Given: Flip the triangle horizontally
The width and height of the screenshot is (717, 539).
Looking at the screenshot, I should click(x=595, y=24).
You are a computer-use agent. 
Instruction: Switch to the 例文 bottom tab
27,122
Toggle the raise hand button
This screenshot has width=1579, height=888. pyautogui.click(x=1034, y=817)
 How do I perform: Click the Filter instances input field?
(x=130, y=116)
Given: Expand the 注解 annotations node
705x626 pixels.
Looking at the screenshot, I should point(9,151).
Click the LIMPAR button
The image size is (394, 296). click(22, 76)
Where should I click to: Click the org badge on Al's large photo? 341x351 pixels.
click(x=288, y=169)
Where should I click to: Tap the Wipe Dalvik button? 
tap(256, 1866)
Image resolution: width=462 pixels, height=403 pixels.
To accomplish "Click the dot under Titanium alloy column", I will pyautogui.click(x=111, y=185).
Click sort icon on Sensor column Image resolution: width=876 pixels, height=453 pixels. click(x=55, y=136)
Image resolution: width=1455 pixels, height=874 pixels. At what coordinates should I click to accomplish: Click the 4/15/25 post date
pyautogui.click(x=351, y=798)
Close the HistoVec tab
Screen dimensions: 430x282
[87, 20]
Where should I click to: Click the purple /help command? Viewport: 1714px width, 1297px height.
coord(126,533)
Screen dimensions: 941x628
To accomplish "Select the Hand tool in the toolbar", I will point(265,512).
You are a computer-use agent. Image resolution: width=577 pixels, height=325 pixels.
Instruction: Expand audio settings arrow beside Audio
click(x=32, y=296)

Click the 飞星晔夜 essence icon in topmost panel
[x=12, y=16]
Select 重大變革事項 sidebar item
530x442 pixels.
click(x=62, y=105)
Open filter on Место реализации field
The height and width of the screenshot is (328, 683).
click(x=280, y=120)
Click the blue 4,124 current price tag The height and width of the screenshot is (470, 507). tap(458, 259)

━━━━━━

Problem to work on: Set down only these lines, exactly: the line containing "Close the HistoVec tab" and each line after it, through the end of the listing.

Task result:
Close the HistoVec tab
Screen dimensions: 430x282
[87, 20]
Where should I click to: Click the purple /help command? Viewport: 1714px width, 1297px height.
coord(126,533)
Screen dimensions: 941x628
To accomplish "Select the Hand tool in the toolbar", I will point(265,512).
You are a computer-use agent. Image resolution: width=577 pixels, height=325 pixels.
Instruction: Expand audio settings arrow beside Audio
click(x=32, y=296)

Click the 飞星晔夜 essence icon in topmost panel
[x=12, y=16]
Select 重大變革事項 sidebar item
530x442 pixels.
click(x=62, y=105)
Open filter on Место реализации field
The height and width of the screenshot is (328, 683).
click(x=280, y=120)
Click the blue 4,124 current price tag The height and width of the screenshot is (470, 507). tap(458, 259)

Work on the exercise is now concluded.